* OBJECTIVE: Rewrite the material below, changing every "GUI agent" to "GUI assistant" and leaving everything else as it is.

Collected data entries

>> start

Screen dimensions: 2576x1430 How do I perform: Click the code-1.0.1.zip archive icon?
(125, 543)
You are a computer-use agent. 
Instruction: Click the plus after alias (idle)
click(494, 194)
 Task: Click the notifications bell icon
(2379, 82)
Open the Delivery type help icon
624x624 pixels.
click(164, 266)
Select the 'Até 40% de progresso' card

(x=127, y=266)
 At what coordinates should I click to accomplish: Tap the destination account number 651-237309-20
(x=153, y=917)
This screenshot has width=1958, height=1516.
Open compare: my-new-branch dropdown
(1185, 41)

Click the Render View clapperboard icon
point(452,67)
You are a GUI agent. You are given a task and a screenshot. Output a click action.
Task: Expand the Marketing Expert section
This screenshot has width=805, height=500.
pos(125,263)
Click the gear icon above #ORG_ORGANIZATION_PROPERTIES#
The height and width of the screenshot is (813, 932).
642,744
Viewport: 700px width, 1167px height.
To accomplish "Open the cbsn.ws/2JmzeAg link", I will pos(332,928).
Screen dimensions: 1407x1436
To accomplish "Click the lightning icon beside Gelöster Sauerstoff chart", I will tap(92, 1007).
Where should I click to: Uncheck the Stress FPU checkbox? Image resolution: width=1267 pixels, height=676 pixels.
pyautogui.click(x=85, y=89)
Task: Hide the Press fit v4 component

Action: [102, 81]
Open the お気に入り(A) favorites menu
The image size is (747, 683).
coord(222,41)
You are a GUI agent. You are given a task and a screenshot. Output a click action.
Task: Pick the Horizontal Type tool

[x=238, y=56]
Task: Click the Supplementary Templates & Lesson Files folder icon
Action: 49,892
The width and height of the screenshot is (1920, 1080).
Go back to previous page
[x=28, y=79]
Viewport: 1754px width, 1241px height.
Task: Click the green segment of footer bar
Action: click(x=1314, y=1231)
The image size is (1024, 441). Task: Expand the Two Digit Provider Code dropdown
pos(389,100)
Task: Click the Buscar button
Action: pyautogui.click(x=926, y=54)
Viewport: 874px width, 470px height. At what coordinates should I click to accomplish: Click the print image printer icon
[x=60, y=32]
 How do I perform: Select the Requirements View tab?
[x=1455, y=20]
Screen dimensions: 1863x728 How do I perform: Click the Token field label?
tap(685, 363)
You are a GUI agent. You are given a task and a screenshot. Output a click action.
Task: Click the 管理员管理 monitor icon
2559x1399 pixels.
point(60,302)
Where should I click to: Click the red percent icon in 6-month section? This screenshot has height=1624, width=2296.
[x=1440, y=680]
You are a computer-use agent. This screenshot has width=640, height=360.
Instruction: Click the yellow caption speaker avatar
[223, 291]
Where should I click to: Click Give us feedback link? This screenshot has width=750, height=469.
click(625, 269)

>> end

* RESULT OF THIS EXERCISE:
Screen dimensions: 2576x1430 How do I perform: Click the code-1.0.1.zip archive icon?
(125, 543)
You are a computer-use agent. 
Instruction: Click the plus after alias (idle)
click(494, 194)
 Task: Click the notifications bell icon
(2379, 82)
Open the Delivery type help icon
624x624 pixels.
click(164, 266)
Select the 'Até 40% de progresso' card

(x=127, y=266)
 At what coordinates should I click to accomplish: Tap the destination account number 651-237309-20
(x=153, y=917)
This screenshot has width=1958, height=1516.
Open compare: my-new-branch dropdown
(1185, 41)

Click the Render View clapperboard icon
point(452,67)
You are a GUI assistant. You are given a task and a screenshot. Output a click action.
Task: Expand the Marketing Expert section
This screenshot has width=805, height=500.
pos(125,263)
Click the gear icon above #ORG_ORGANIZATION_PROPERTIES#
The height and width of the screenshot is (813, 932).
642,744
Viewport: 700px width, 1167px height.
To accomplish "Open the cbsn.ws/2JmzeAg link", I will pos(332,928).
Screen dimensions: 1407x1436
To accomplish "Click the lightning icon beside Gelöster Sauerstoff chart", I will tap(92, 1007).
Where should I click to: Uncheck the Stress FPU checkbox? Image resolution: width=1267 pixels, height=676 pixels.
pyautogui.click(x=85, y=89)
Task: Hide the Press fit v4 component

Action: [102, 81]
Open the お気に入り(A) favorites menu
The image size is (747, 683).
coord(222,41)
You are a GUI assistant. You are given a task and a screenshot. Output a click action.
Task: Pick the Horizontal Type tool

[x=238, y=56]
Task: Click the Supplementary Templates & Lesson Files folder icon
Action: 49,892
The width and height of the screenshot is (1920, 1080).
Go back to previous page
[x=28, y=79]
Viewport: 1754px width, 1241px height.
Task: Click the green segment of footer bar
Action: click(x=1314, y=1231)
The image size is (1024, 441). Task: Expand the Two Digit Provider Code dropdown
pos(389,100)
Task: Click the Buscar button
Action: pyautogui.click(x=926, y=54)
Viewport: 874px width, 470px height. At what coordinates should I click to accomplish: Click the print image printer icon
[x=60, y=32]
 How do I perform: Select the Requirements View tab?
[x=1455, y=20]
Screen dimensions: 1863x728 How do I perform: Click the Token field label?
tap(685, 363)
You are a GUI assistant. You are given a task and a screenshot. Output a click action.
Task: Click the 管理员管理 monitor icon
2559x1399 pixels.
point(60,302)
Where should I click to: Click the red percent icon in 6-month section? This screenshot has height=1624, width=2296.
[x=1440, y=680]
You are a computer-use agent. This screenshot has width=640, height=360.
Instruction: Click the yellow caption speaker avatar
[223, 291]
Where should I click to: Click Give us feedback link? This screenshot has width=750, height=469.
click(625, 269)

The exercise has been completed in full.